## Passage shown
--- START ---
# TCR Library Design

In [417]:
import pandas as pd
import numpy as np

from Bio import Seq
from Bio import SeqIO


In [418]:
#Import reference sequence as DNA and AA seq objects

REF_DNA = SeqIO.read("data/TRBC_Extracellular.fasta", "fasta").seq
REF_AA = Seq.translate(REF_DNA)

REF_DNA = REF_DNA.upper()

BLOSSOM_SUB_TABLE = pd.read_csv('data/blosum80_subs_plus_a.csv') # Dataframe with list of substitutions for a given amino acid based on blossom matrix

In [419]:
def homologous_sub_freq(): #Generate dictionary with ranked list of substitutions at a given position
    homology_dt = pd.read_csv('data/homologous_subs.csv') #DT with sub frequencies from alignment
    sub_freq_dict = {} #Dictionary with pre-sorted list of subs at a given position

    aa_row = list(homology_dt["AA"]) #List of which row corresponds to which AA

    for position in homology_dt.keys()[1:]: #Iterates through sequence but skips first column with AA table
        position_subs = list(homology_dt[position]) #Frequencies of all subs (index matches aa_row)
--- END ---
## Given data
--- START ---
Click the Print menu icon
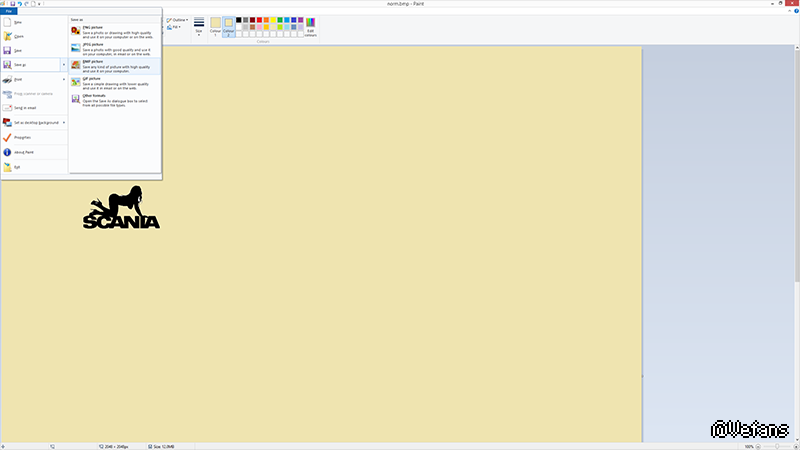 tap(8, 79)
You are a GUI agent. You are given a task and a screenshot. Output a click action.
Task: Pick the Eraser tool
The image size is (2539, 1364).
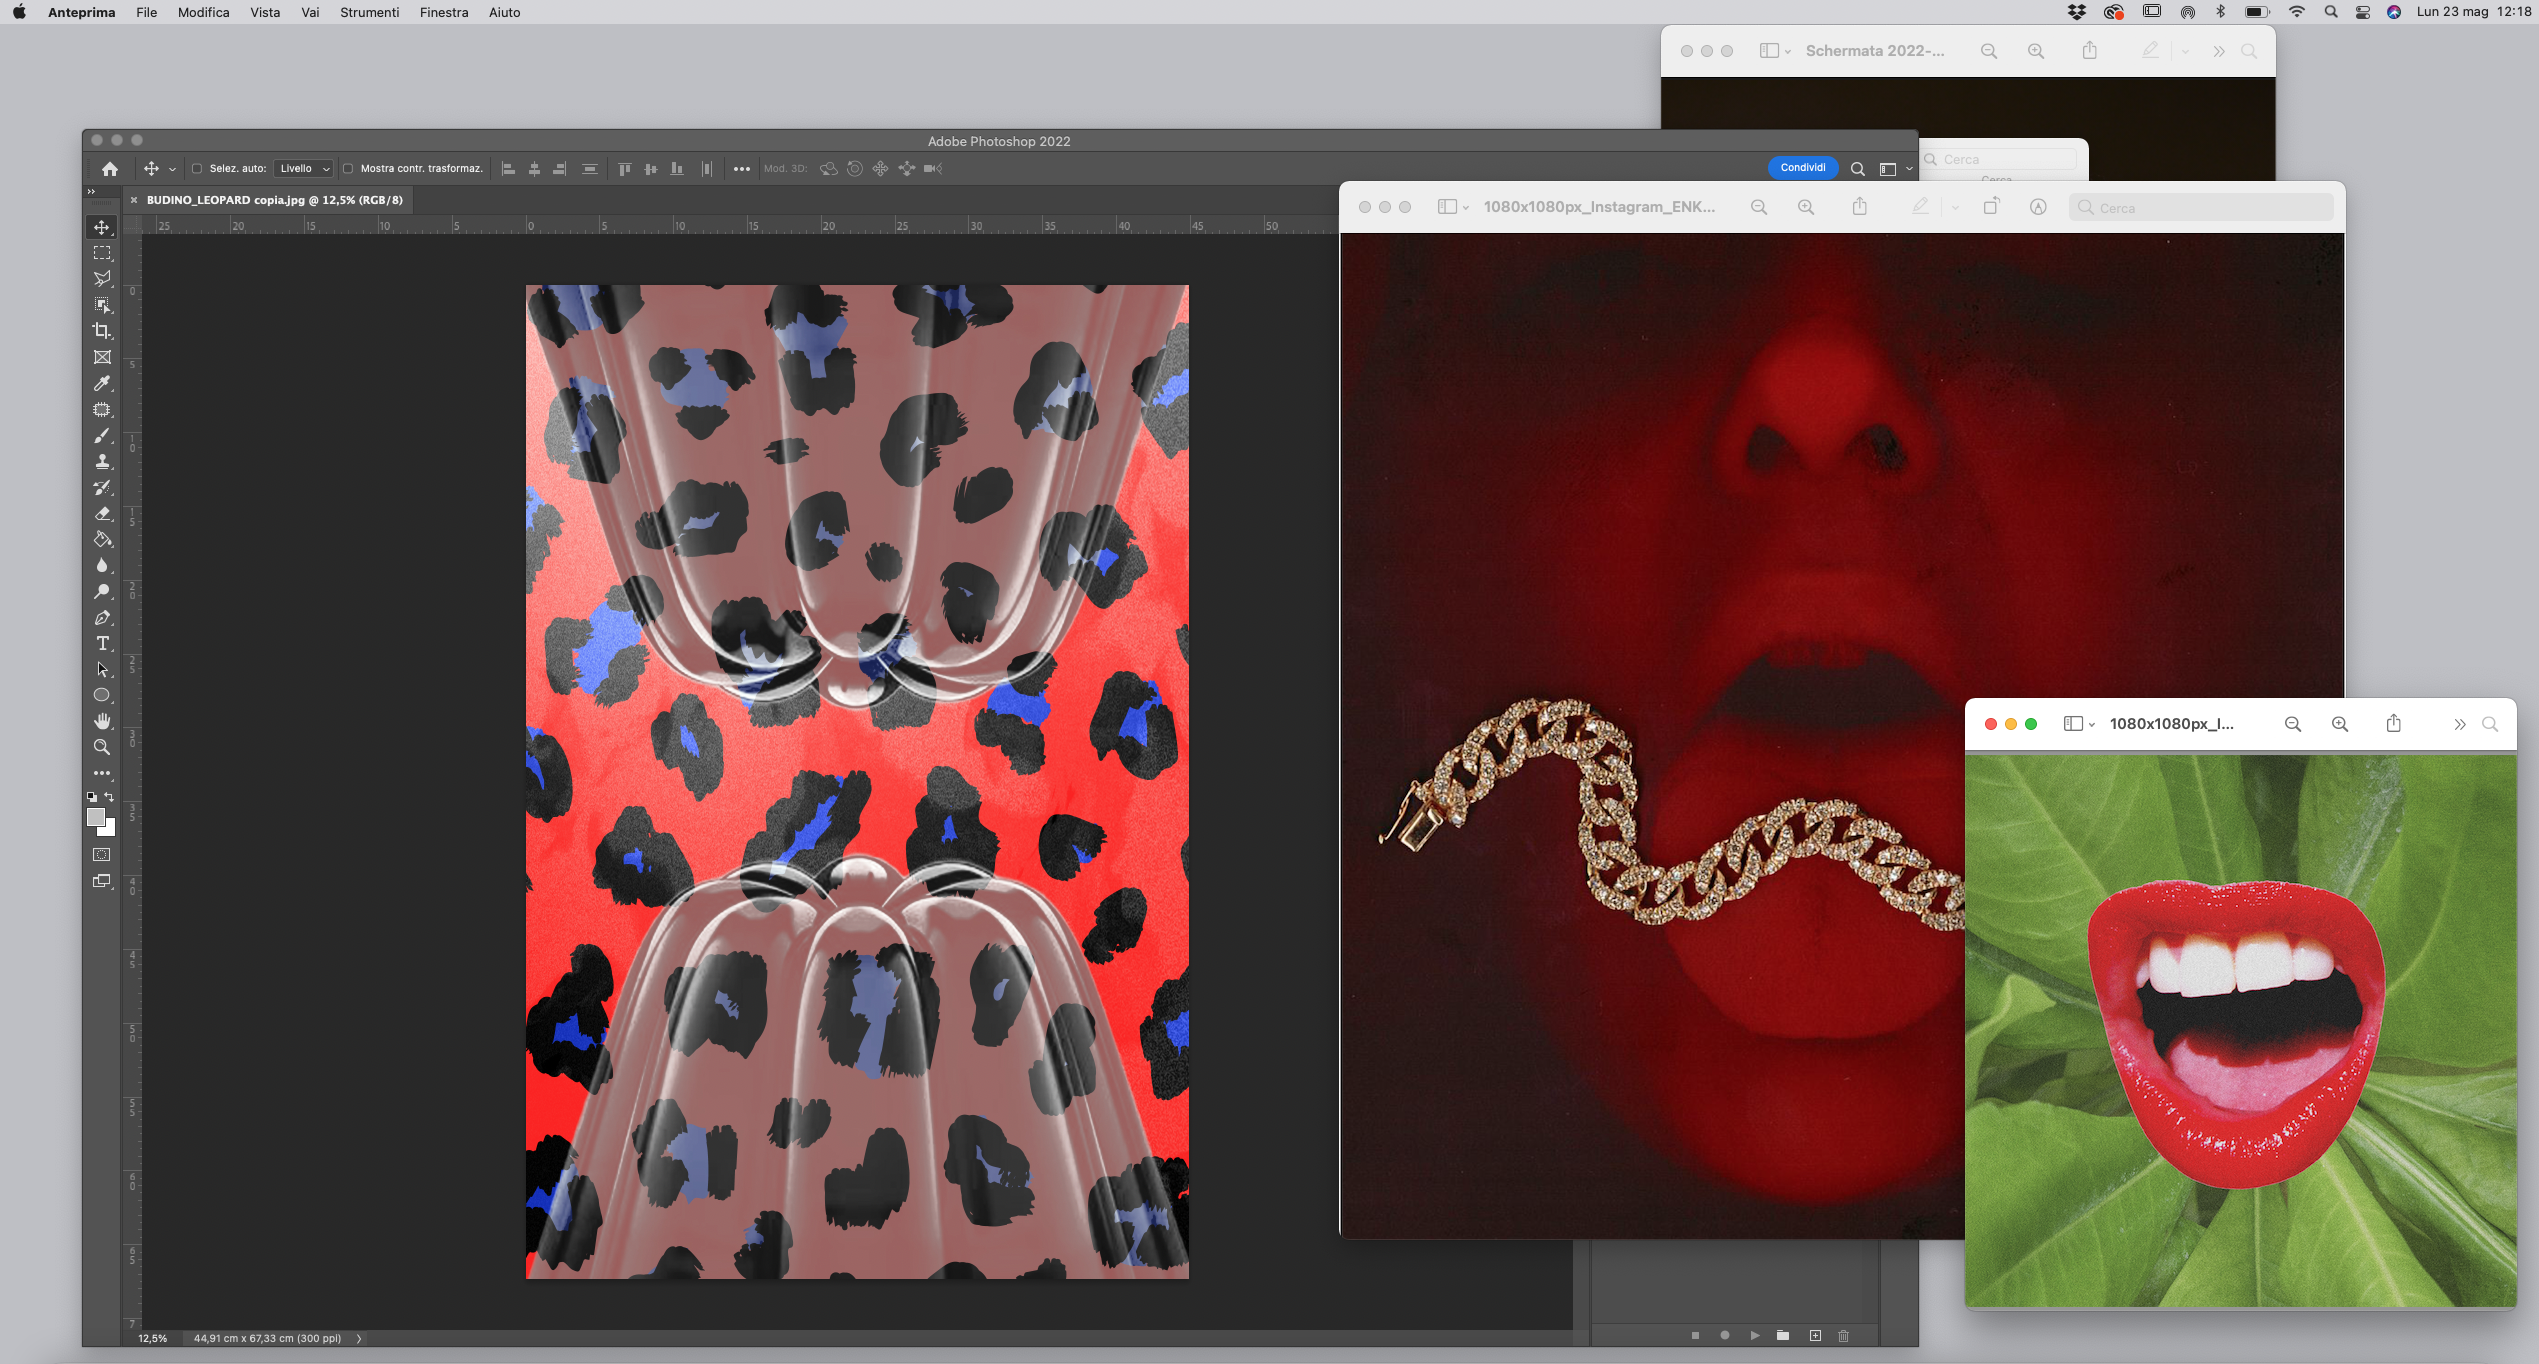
--- END ---
## Required action 1
For each statement about the TCR library code, answer yes or no and quote the exact words of the code that decide it: (a) the reference DNA sequence is read from a FASTA file; (b) the substitution frequencies are loaded from a file named blosum80_subs_plus_a.csv; (c) the loop over positions leaves out the first column.
## Required action 2
In the TCR library code, take the part that opens with the words containing "for position in" and closes with "(index matches aa_row)", and rename "homology_dt" to "homolog_table" throughout it.
## Required action 3
Take the TCR library code further, starting after its last line.
The listing isn't needed for anything here.

## Result 1
(a) Yes: "REF_DNA = SeqIO.read("data/TRBC_Extracellular.fasta", "fasta").seq"
(b) No: "homology_dt = pd.read_csv('data/homologous_subs.csv') #DT with sub frequencies from alignment"
(c) Yes: "#Iterates through sequence but skips first column with AA table"

## Result 2
for position in homolog_table.keys()[1:]: #Iterates through sequence but skips first column with AA table
        position_subs = list(homolog_table[position]) #Frequencies of all subs (index matches aa_row)

## Result 3
        sub_tuples = [] #List of formatted sub frequencies (sub aa, frequency)

        for i in range(len(position_subs)): #Iterates through list of sub frequencies and reformats them into tuples

            aa = aa_row[i] #sub aa
            sub_freq = position_subs[i] #frequency in homologous sequences

            sub_tuples += [(aa, sub_freq)]

        subs_by_freq = sorted(sub_tuples, key=lambda x: x[1], reverse=True) #Sorted list of subs
        sub_freq_dict[int(position)] = subs_by_freq

    return sub_freq_dict

def load_top_codons(): #Generate dictionary of top 2 codons for each AA
    aa_codon_dt = pd.read_csv('data/hs_codon_freq.csv') #Dataframe of codon frequencies
    top_2_codons_dt = aa_codon_dt.groupby(['aa'])['codon','freq'].apply(lambda x: x.nlargest(2, columns=['freq']))
    top_codons = {} #Dictionary with list of top two codons for a given AA

    for codon in top_2_codons_dt.iterrows():
        aa = codon[0][0]
        codon_dna = codon[1][0]

        if aa in top_codons.keys():
            top_codons[aa] += [codon_dna]

        else:
            top_codons[aa] = [codon_dna]

    return top_codons,aa_codon_dt

TOP_2_CODONS, AA_CODON_DT = load_top_codons()
HOMOLOGY_SUB_TABLE = homologous_sub_freq()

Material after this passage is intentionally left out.